Highlights & Insights

  • 2DGS rendering overcomes mesh rendering bottlenecks: The advantages of 2D surfels (accurate depth/normals, closed-form normal computation) inherently improve the quality of self-supervised signals.
  • Geometry consistency regularization is critical: Depth and normal consistency constraints effectively propagate gradients from appearance learning to 3DMM parameters — this is the core of the method's success.
  • Graph-convolutional Gaussian regressor is elegantly designed: The UV map provides global identity information while graph convolutions coordinate local Gaussians, yielding greater stability than direct prediction.
  • No facial mask required: The flexibility of Gaussians allows the model to naturally cover hair and shoulders, eliminating the dependency on precise face masks required by traditional methods.
  • New benchmark: The expressive geometry evaluation established on Nersemble fills the gap of benchmarks for non-neutral expressions.

Limitations & Future Work

  • Validated only on the FLAME 3DMM; generalization to other morphable models remains unexplored.
  • At inference, only the 3DMM mesh is output; Gaussians are used solely during training — the possibility of directly outputting a rigged Gaussian avatar has not been explored.
  • Training requires paired same-identity video frames (source-target pairs), imposing relatively high data requirements.
  • The illumination model is limited to Lambertian + SH and cannot model complex lighting effects such as specular reflections.
  • vs.

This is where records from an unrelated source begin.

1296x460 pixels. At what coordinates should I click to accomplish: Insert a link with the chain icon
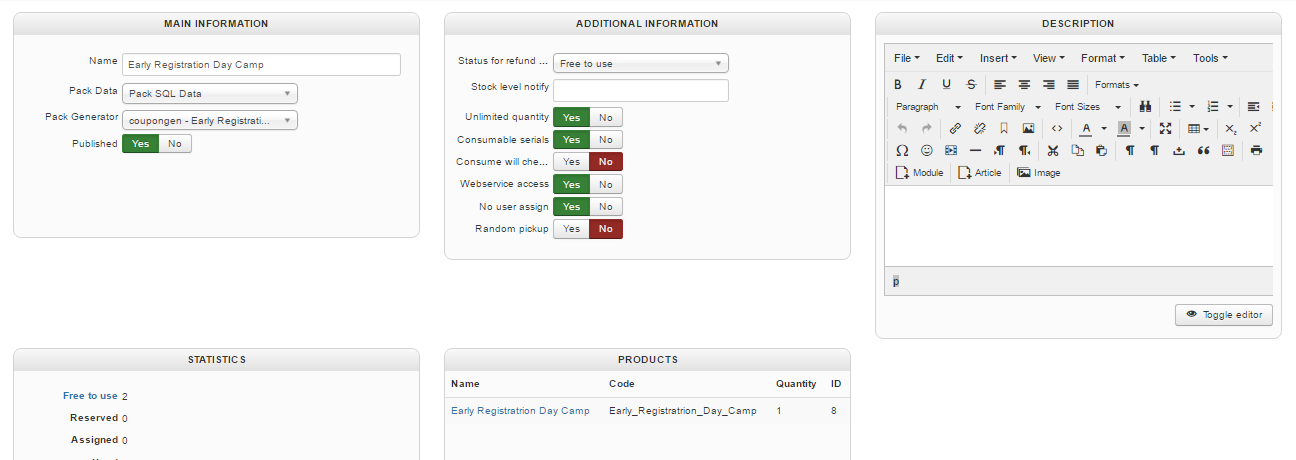tap(955, 129)
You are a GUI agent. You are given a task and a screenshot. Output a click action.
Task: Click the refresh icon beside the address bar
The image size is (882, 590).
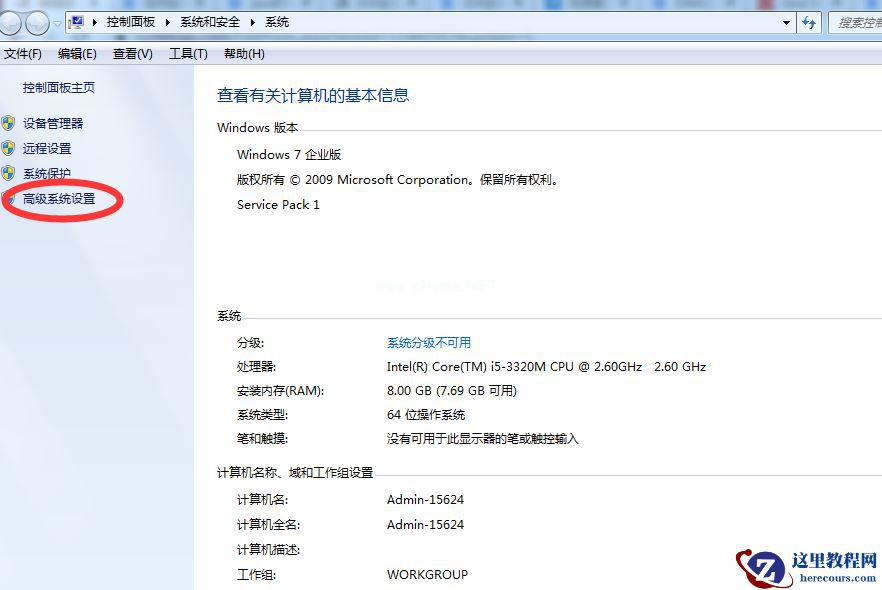click(x=809, y=22)
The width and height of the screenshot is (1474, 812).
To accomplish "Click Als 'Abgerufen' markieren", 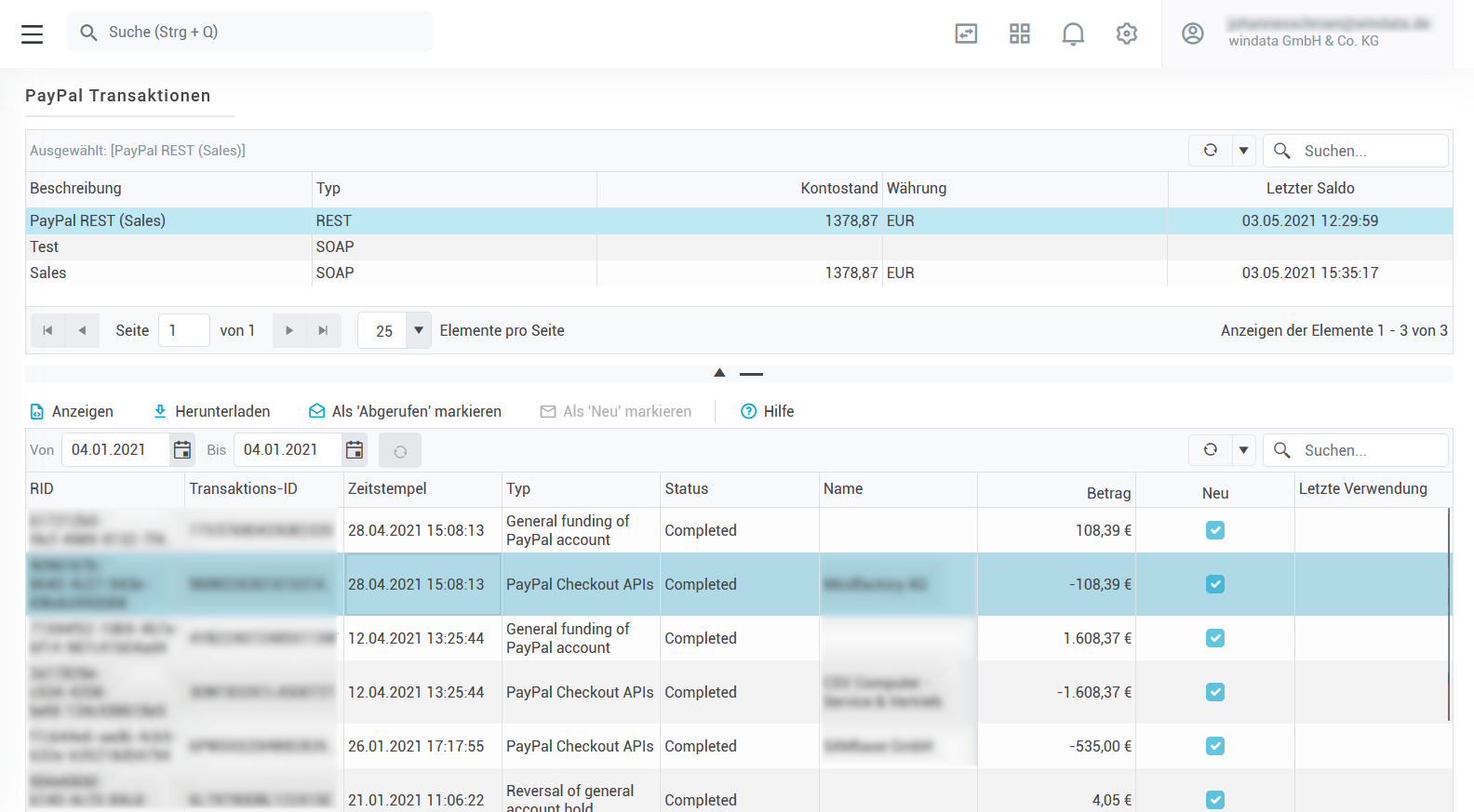I will [405, 411].
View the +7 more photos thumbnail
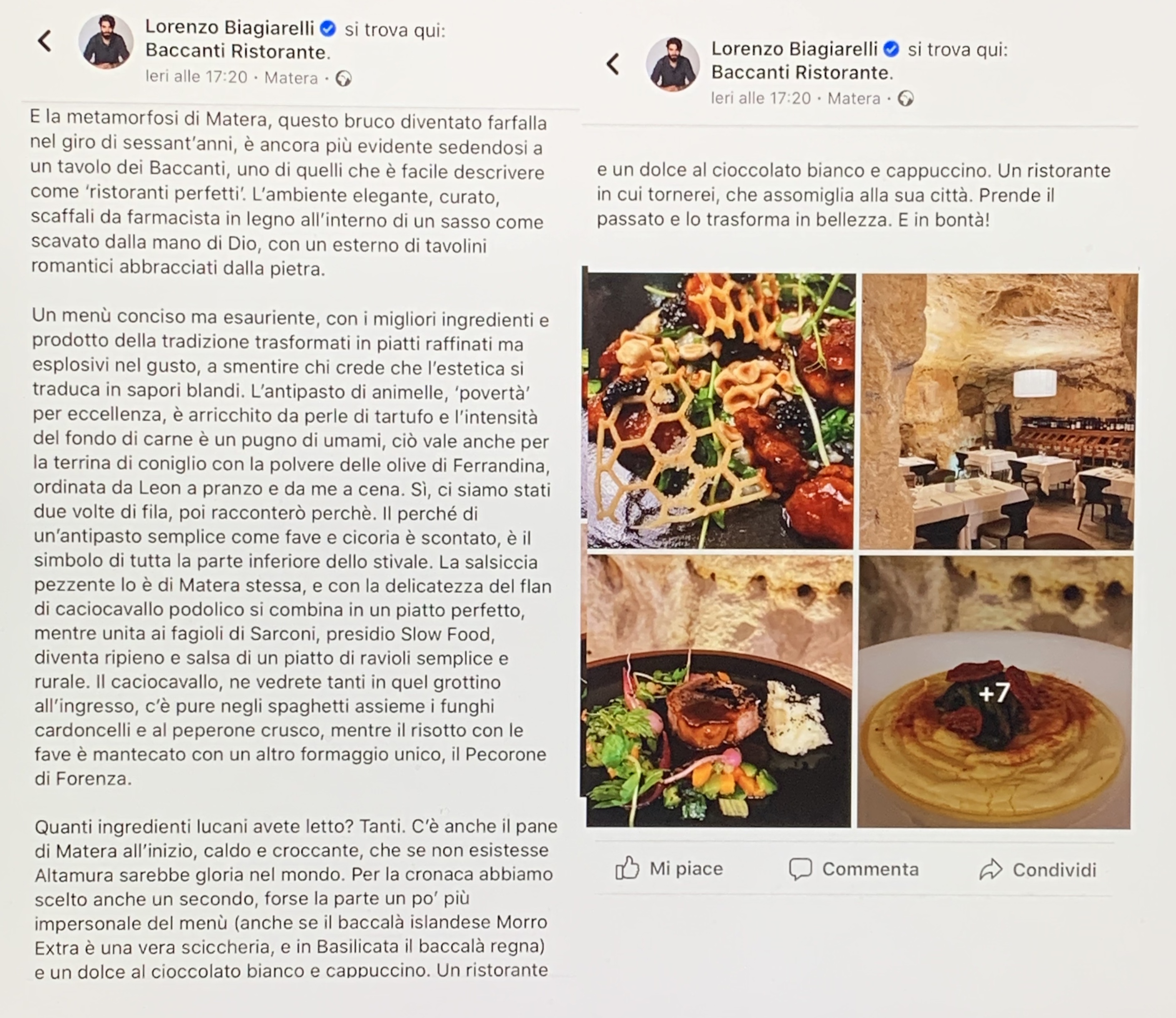The width and height of the screenshot is (1176, 1018). tap(994, 691)
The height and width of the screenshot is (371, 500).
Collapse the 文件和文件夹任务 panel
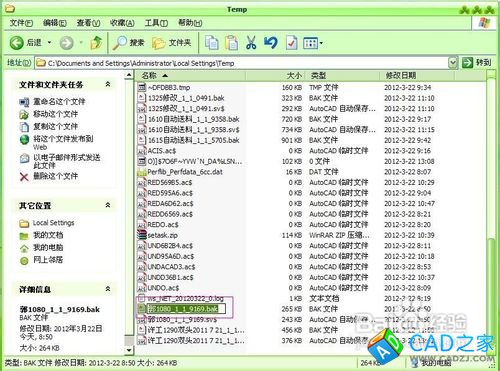108,84
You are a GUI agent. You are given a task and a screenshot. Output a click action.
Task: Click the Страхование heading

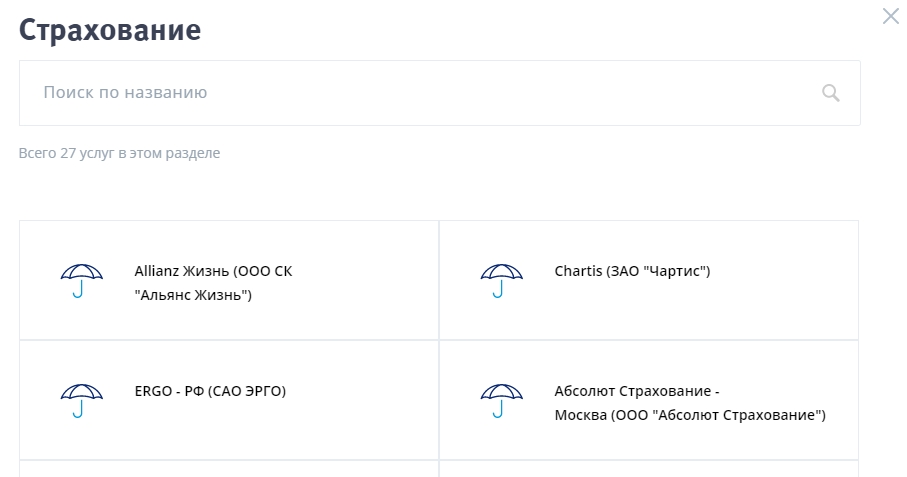point(110,30)
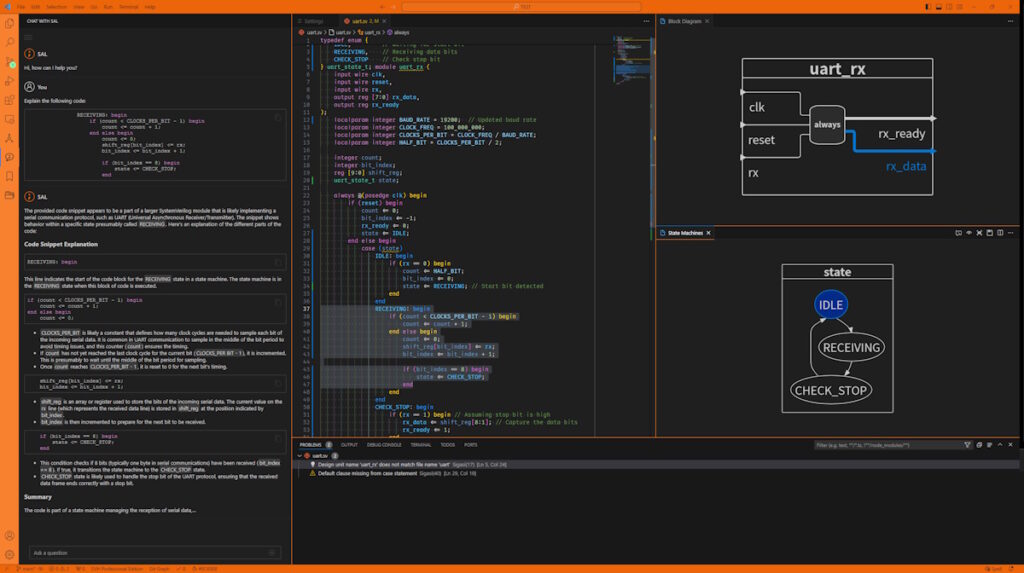Switch to the Terminal panel tab
1024x573 pixels.
pyautogui.click(x=420, y=444)
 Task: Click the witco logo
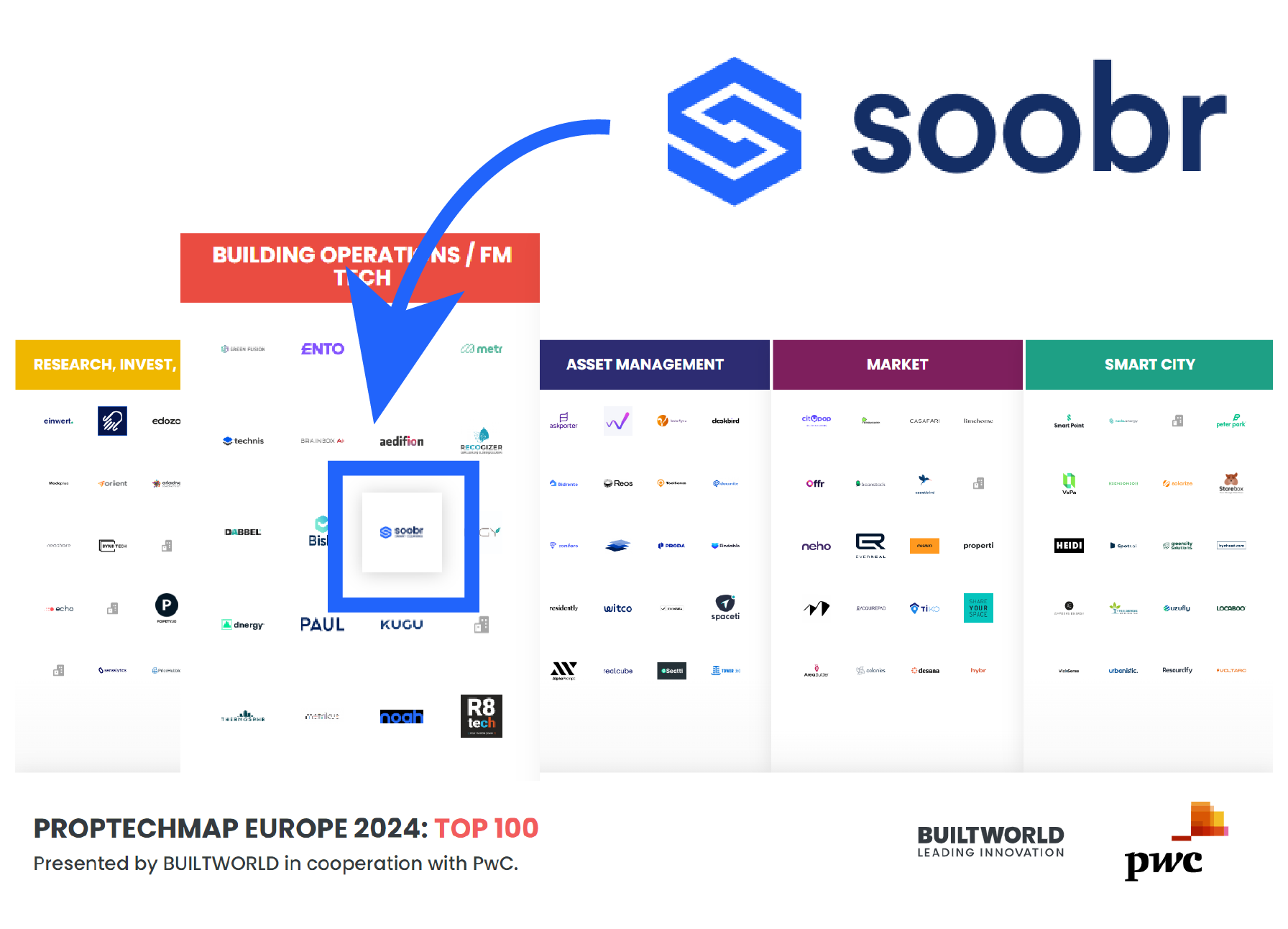pos(617,608)
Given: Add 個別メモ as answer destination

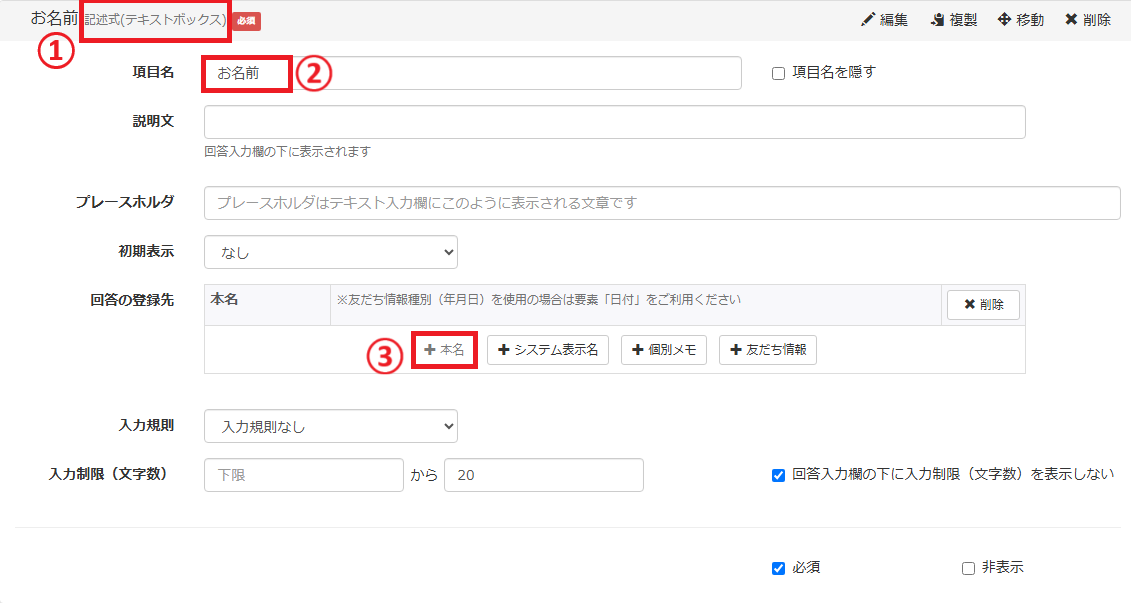Looking at the screenshot, I should tap(664, 350).
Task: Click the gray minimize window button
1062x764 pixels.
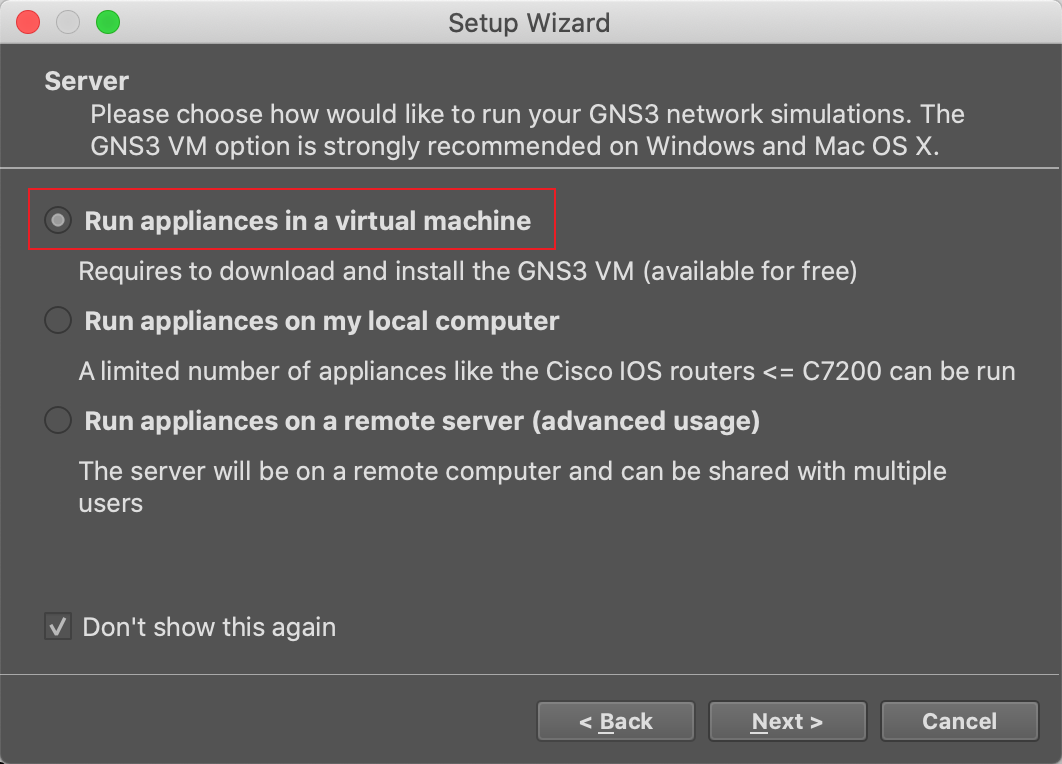Action: [x=68, y=21]
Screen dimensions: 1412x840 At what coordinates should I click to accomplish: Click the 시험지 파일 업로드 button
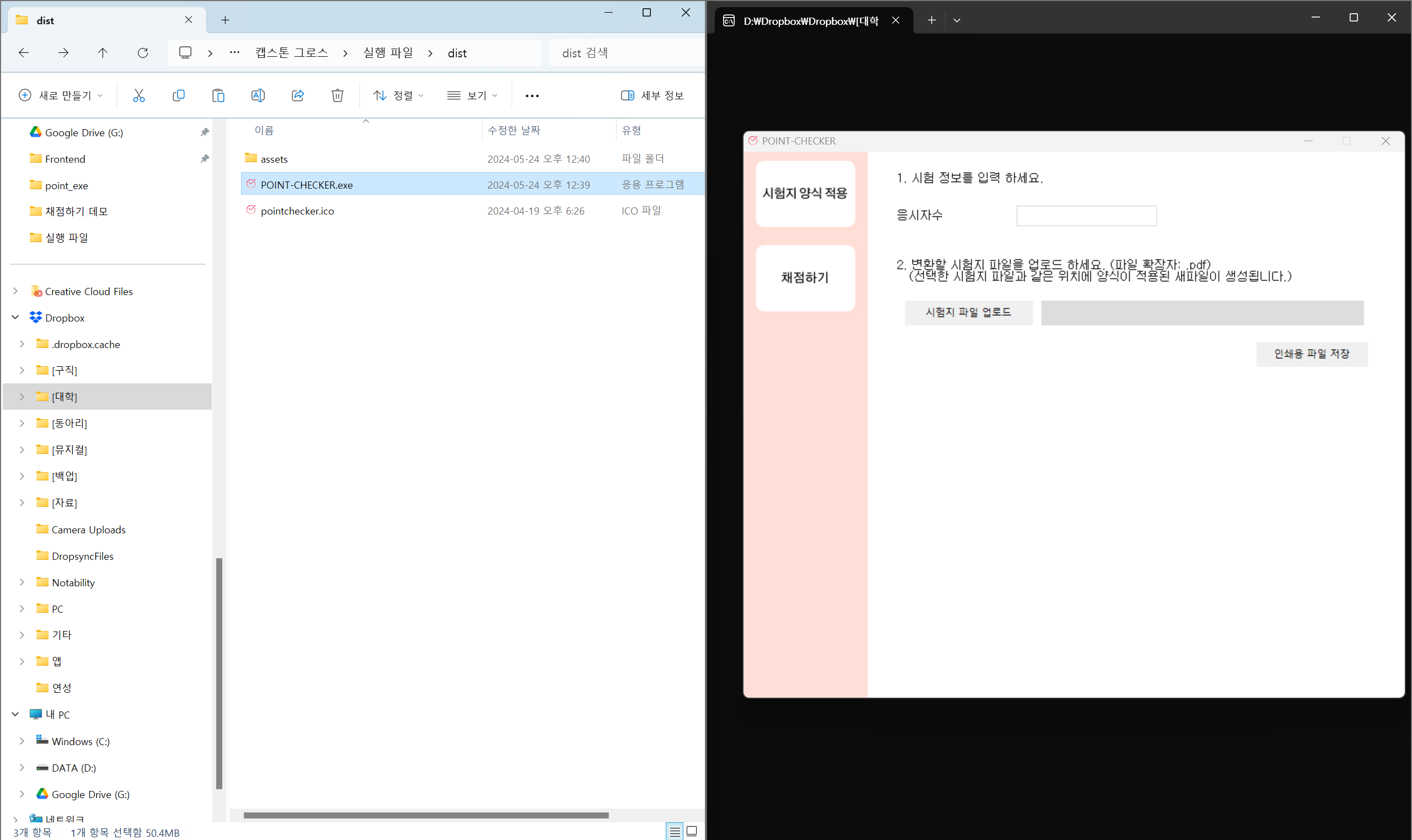click(968, 313)
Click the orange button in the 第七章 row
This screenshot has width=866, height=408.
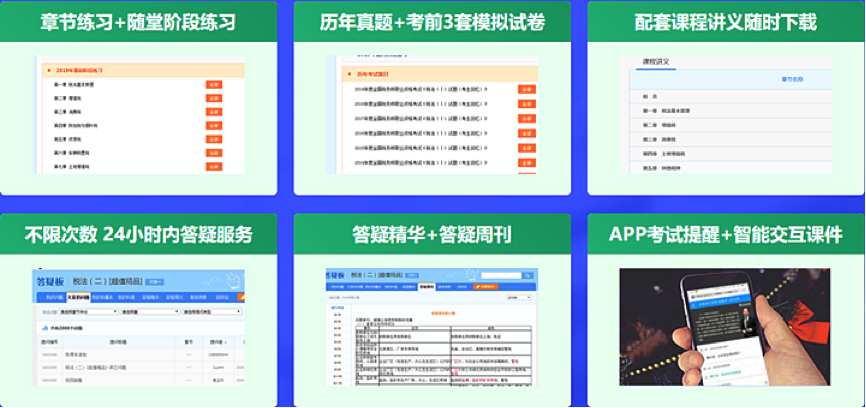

DECA/EMOCA: Traditional self-supervised methods based on differentiable mesh rendering; SHeaP significantly improves supervision signal quality via 2DGS rendering.
  • vs. SMIRK: SMIRK similarly pursues expression accuracy but uses a neural renderer conditioned on mesh rendering for photometric loss; SHeaP's 2DGS approach is more direct and achieves better results.
  • vs. GaussianAvatars: GaussianAvatars assumes 3DMM tracking is already given and optimizes Gaussians only; SHeaP simultaneously predicts 3DMM parameters and Gaussians, posing a more challenging problem.
  • vs. TokenFace: TokenFace relies on 3D supervised data; SHeaP achieves comparable performance using only 2D training data.

The application of 2DGS to self-supervised 3D morphable model learning provides a new paradigm for other deformable 3D reconstruction tasks (hands, body). The geometry consistency regularization concept is transferable to any self-supervised pipeline that learns geometry from appearance. The design of using Gaussians as a "high-quality rendering proxy" during training rather than as the final representation deserves attention. Performing densification/pruning in latent space (prototype space) rather than in Gaussian space offers a new approach to dynamic Gaussian count management. The closed-form normal computation of 2DGS makes geometry consistency regularization feasible — this design choice would be problematic with 3DGS, where normal definitions are ambiguous.

Technical Details

  • Training data: VoxCeleb2 video dataset (large-scale in-the-wild face videos).
  • The FLAME model is used as the 3DMM (shape: 300 dimensions, expression: 100 dimensions, pose: 6 dimensions).
  • Each face is initially assigned 2 Gaussians; after densification/pruning, the average converges to approximately 4.
  • Inference speed: approximately 15 ms per image (ViT + 3DMM parameter prediction), meeting real-time application requirements.
  • DINOv2 features provide semantic information that helps distinguish different facial regions (eyes, nose, mouth, hairline), resulting in a more reasonable Gaussian distribution.

Rating

  • Novelty: ⭐⭐⭐⭐⭐ First work to introduce 2DGS into self-supervised 3DMM learning; the graph conv + UV map Gaussian regressor design is novel.
  • Experimental Thoroughness: ⭐⭐⭐⭐ NoW + new Nersemble benchmark + AffectNet + detailed ablations, though comparisons across more 3DMMs are lacking.
  • Writing Quality: ⭐⭐⭐⭐⭐ Clear pipeline, well-motivated components, good coordination of figures and equations.
  • Value: ⭐⭐⭐⭐⭐ Establishes a new state of the art in self-supervised face reconstruction; the 2DGS + 3DMM paradigm has broad potential impact.